Anggota Polisi Terlibat Jual Beli Ginjal: Kapolri: Proses Pidana, Kami tak Pernah Ragu!
Jual beli ginjal bagian dari perdagangan orang (TPPO)
REPUBLIKA.CO.ID, JAKARTA -- Kapolri Jenderal Polisi Listyo Sigit Prabowo menegaskan bahwa pihaknya tidak pernah ragu menindak oknum anggota kepolisian yang melakukan tindak pidana, termasuk dalam kasus sindikat jual beli ginjal.
"Baik sindikatnya maupun oknum Polri-nya sendiri kami proses, kami proses pidana.
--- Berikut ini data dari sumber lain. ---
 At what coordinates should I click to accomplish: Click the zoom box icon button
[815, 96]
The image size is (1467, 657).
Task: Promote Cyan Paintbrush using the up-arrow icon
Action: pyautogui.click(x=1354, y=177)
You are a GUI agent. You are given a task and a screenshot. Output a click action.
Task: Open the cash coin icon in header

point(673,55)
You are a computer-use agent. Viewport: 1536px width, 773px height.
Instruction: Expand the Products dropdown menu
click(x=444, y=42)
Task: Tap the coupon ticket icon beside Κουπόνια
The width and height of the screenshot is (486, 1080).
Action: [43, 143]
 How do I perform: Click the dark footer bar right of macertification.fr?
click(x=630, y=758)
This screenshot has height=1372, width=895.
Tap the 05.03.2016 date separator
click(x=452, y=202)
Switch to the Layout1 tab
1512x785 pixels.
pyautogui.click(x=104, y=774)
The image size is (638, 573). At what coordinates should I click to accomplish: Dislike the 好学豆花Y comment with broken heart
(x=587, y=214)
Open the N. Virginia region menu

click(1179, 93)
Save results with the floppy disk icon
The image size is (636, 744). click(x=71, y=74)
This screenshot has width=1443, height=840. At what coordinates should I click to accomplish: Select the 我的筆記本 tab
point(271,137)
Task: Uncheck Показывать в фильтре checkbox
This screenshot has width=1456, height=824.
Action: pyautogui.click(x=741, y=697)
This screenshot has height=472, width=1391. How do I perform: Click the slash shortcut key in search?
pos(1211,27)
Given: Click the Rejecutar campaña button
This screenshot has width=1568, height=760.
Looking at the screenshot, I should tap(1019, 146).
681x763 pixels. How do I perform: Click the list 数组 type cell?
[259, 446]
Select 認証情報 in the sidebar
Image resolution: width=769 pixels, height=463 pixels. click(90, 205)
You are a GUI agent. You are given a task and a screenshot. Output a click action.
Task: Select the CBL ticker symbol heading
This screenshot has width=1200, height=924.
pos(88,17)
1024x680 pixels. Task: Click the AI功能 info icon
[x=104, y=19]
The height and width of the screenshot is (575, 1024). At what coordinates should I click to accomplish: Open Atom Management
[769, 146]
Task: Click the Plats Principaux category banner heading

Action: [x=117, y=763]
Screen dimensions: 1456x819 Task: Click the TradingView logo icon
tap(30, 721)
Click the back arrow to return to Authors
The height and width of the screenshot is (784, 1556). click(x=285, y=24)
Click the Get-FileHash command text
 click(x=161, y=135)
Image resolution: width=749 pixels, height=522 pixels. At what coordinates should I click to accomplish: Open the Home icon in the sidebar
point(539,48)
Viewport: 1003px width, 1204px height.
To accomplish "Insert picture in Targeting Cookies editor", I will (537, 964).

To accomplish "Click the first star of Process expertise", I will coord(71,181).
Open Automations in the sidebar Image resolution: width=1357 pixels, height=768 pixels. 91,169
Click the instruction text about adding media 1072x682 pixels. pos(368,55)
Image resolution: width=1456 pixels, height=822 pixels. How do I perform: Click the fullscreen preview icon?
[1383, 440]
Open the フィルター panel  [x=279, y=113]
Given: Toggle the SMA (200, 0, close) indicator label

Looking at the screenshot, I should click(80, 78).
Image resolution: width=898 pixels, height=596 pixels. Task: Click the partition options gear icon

Kalau masalah itu kami nggak pernah ragu-ragu," tegas Kapolri ditemui saat menghadiri acara Pembekalan Calon Perwira Remaja TNI/Polri 2023 oleh Wakil Presiden Ma'ruf Amin di Jakarta, Jumat.
Kapolri menyampaikan bahwa jajarannya terbuka dalam memproses kasus sindikat jual beli ginjal dan oknum aparat yang terlibat melindungi sindikat tersebut.
"Kan kami proses, makanya kami sampaikan toh, bahwa selain ada sindikat terus kemudian ada oknum Polri yang saat itu dimintakan tolong oleh sindikat untuk minta perlindungan dengan harapan kasusnya dihentikan, namun kan semua kami proses," jelasnya.
Sebelumnya, Direktur Reserse Kriminal Umum Polda Metro Jaya Kombes PolisiHengki Haryadi mengungkapperan aparat Imigrasi dan Polri dari 12 orang tersangka kasus perdagangan ginjal di Kecamatan Tarumajaya, Bekasi, Jawa Barat.
"Tersangka dari pihak imigrasi berinisial AH alias A (37), sedangkan dari pihak Polri berinisial M alias D (48) yang berpangkat Aipda," kata Hengki dalam konferensi pers di Jakarta, Kamis (20/7).
Hengki menjelaskan AH yang bekerja di Imigrasi Bandara Ngurah Rai, Bali, berperan membantu meloloskan korban saat pemeriksaan imigrasi.
Oknum AH mendapatkan imbalan uang Rp3,2 juta hingga Rp3,5 juta per orang.
Hengki menjelaskan terhadap tersangka AH alias A dikenakan Pasal 8 ayat (1) Undang-Undang Republik Indonesia Nomor 21 Tahun 2007 Tentang Pemberantasan Tindak Pidana Perdagangan Orang.
Sedangkan Aipda M berperan menyuruh tersangka mematikan ponsel, menyarankan membuang handphone, dan mengganti nomor baru tersangka, serta menyuruh untuk berpindah-pindah penginapan.
Menurut dia,Aipda M menerima uang Rp612 juta usai menjanjikan bisa melakukan pengurusan dan menyelesaikan perkara yang dialami oleh para tersangka.
Aipda M dikenakan Pasal 22 Undang-Undang Republik Indonesia Nomor 21 Tahun 2007 tentang Pemberantasan Tindak Pidana Perdagangan Orang juncto Pasal 221 ayat (1) ke 1 Kitab Undang-Undang Hukum Pidana tentang Obstruction of Justice (Perintangan Penyidikan).